In Seattle, by 12:00 noon local time on 23 December, almost 50% of both incoming and outgoing flights - or more than 520 flights - have been cancelled, according to flight tracking website FlightAware.com. Seattle-based Alaska Airlines has cancelled 49% of its scheduled operations, or 383 flights. 92 flights, or 11% are delayed.
“We continue to keep the runway and adjoining taxiways clear as our snow crews de-ice and keep things safe,” Seattle-Tacoma International airport posted on its Twitter account. “We’ve seen some action as airline operations trickle in and out. We will work on more runways as the weather warms and improves.”
“Freezing rain & icy conditions at [Seattle-Tacoma airport] have forced us to pause flying before noon,” Alaska Airlines says. “It will take warmer weather and time to clear our ramp and aircraft of ice. We are working hard to resume safe operations.”
Numerous other cities across the country - including major airline hubs Chicago, Detroit, New York City, Toronto and Washington DC - are experiencing similar conditions as a powerful winter storm bears down on the country. The US National Weather Service (NWS) says that the “historic winter storm [will] produce widespread disruptions to large portions of the nation heading into the holiday weekend”.

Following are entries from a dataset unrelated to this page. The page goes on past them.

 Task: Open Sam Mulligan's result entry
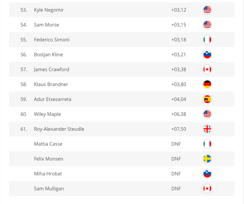coord(49,189)
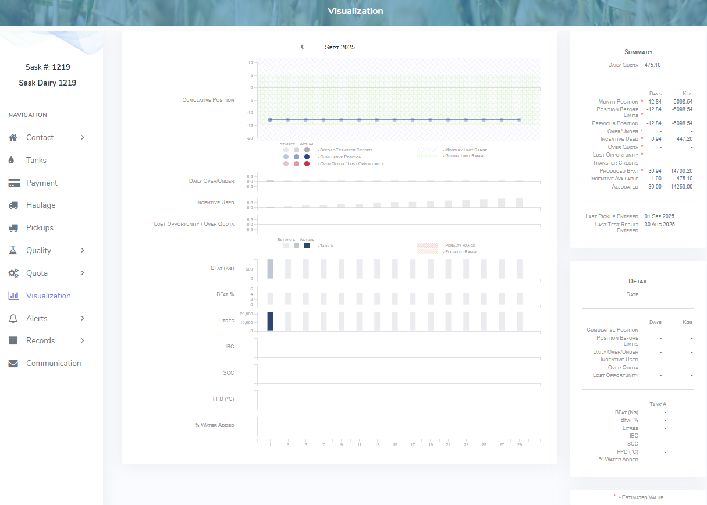The width and height of the screenshot is (707, 505).
Task: Open the Pickups navigation item
Action: 40,228
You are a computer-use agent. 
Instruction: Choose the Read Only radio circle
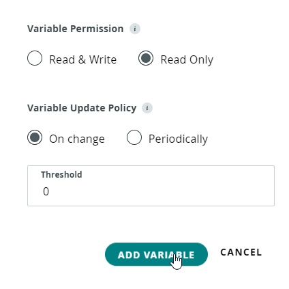pyautogui.click(x=146, y=58)
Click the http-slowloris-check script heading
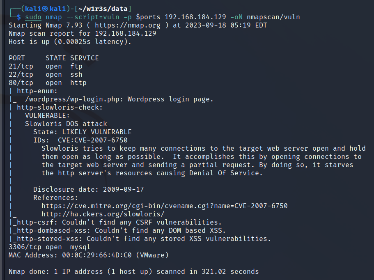The height and width of the screenshot is (280, 374). click(60, 107)
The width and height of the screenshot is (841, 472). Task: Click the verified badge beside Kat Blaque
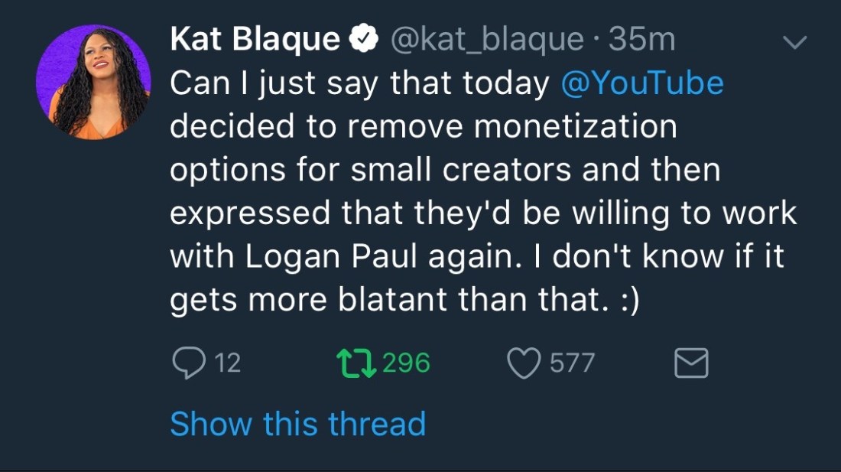[x=364, y=39]
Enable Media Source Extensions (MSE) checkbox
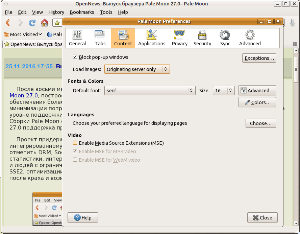The height and width of the screenshot is (234, 300). (75, 143)
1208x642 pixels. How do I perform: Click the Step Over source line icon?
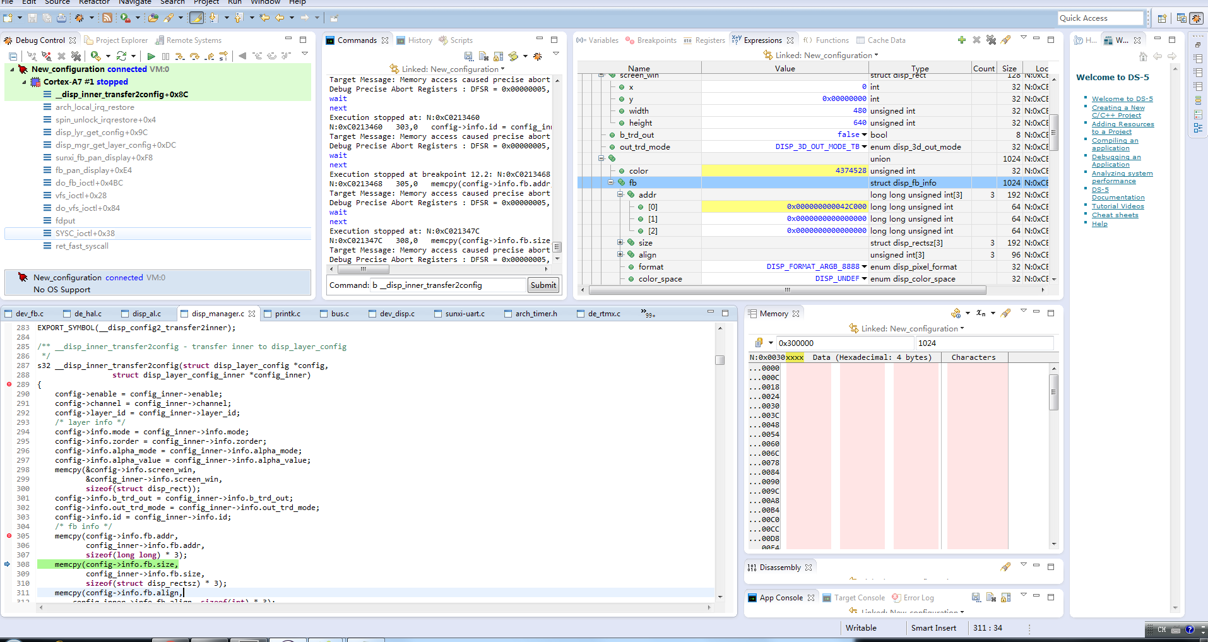pos(194,56)
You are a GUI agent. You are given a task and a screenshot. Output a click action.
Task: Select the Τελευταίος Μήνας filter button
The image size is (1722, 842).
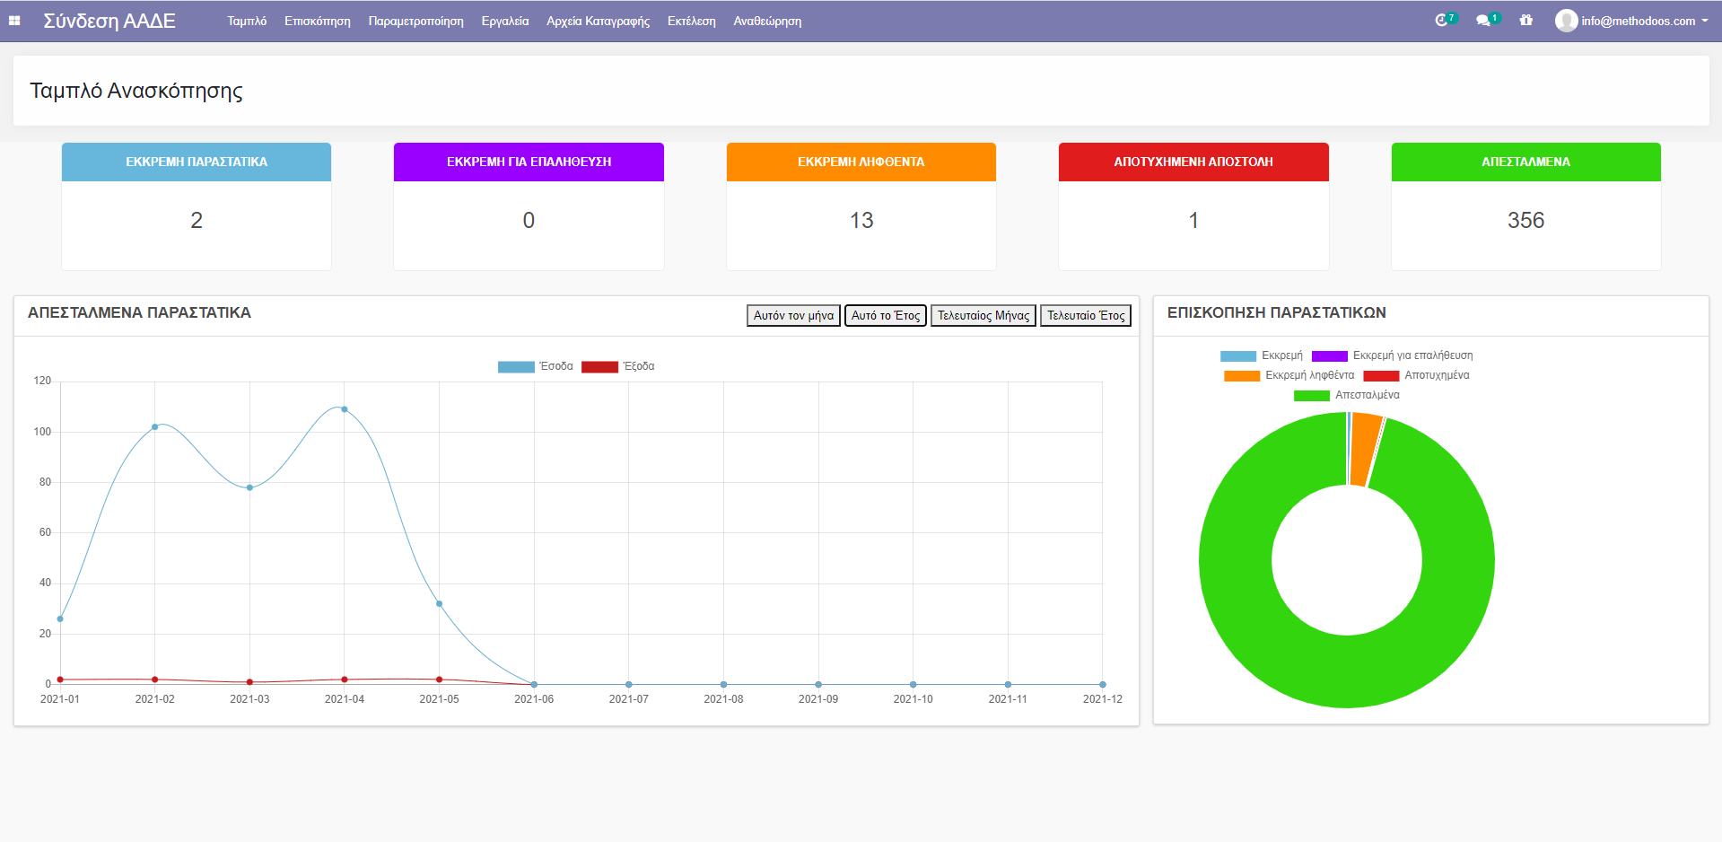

Southwest Airlines has cancelled 22% of its schedule, or 923 flights, with 1,390, or 34% of its flights delayed.
Regional carrier SkyWest Airlines cancelled 413 flights, American Airlines cancelled 343 flights, Delta Air Lines cancelled 278 flights and United Airlines 271 flights.
More than 200 million people, or roughly 60% of the US population are “under some form of winter weather warnings or advisories across the US,” NWS adds. These include wind chill, blizzard and ice-storm warnings.

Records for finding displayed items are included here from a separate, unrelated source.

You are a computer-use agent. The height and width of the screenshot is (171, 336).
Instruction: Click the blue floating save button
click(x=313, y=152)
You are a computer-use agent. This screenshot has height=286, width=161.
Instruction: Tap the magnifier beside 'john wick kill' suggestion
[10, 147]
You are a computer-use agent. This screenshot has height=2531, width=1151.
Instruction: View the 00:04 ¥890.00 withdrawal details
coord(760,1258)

”Travel has already been affected by this storm along with reported power outages,” NWS says. ”This system will have increasingly widespread impacts to travel going into the busy holiday travel time late this week, along with the potential for power outages from the expected high winds, heavy snows, significant icing and overall increased power consumption in places.”
Prior to the storm, most airlines had introduced waivers for travellers to and from hundreds of destinations across the continental USA, allowing them to change their travel plans without penalty.
At 12:00 Pacific Time, FlightAware.com tracked a total of 4,639 cancellations across the United States, and 6,461 delayed flights. Those figures are expected to continue rising throughout the day.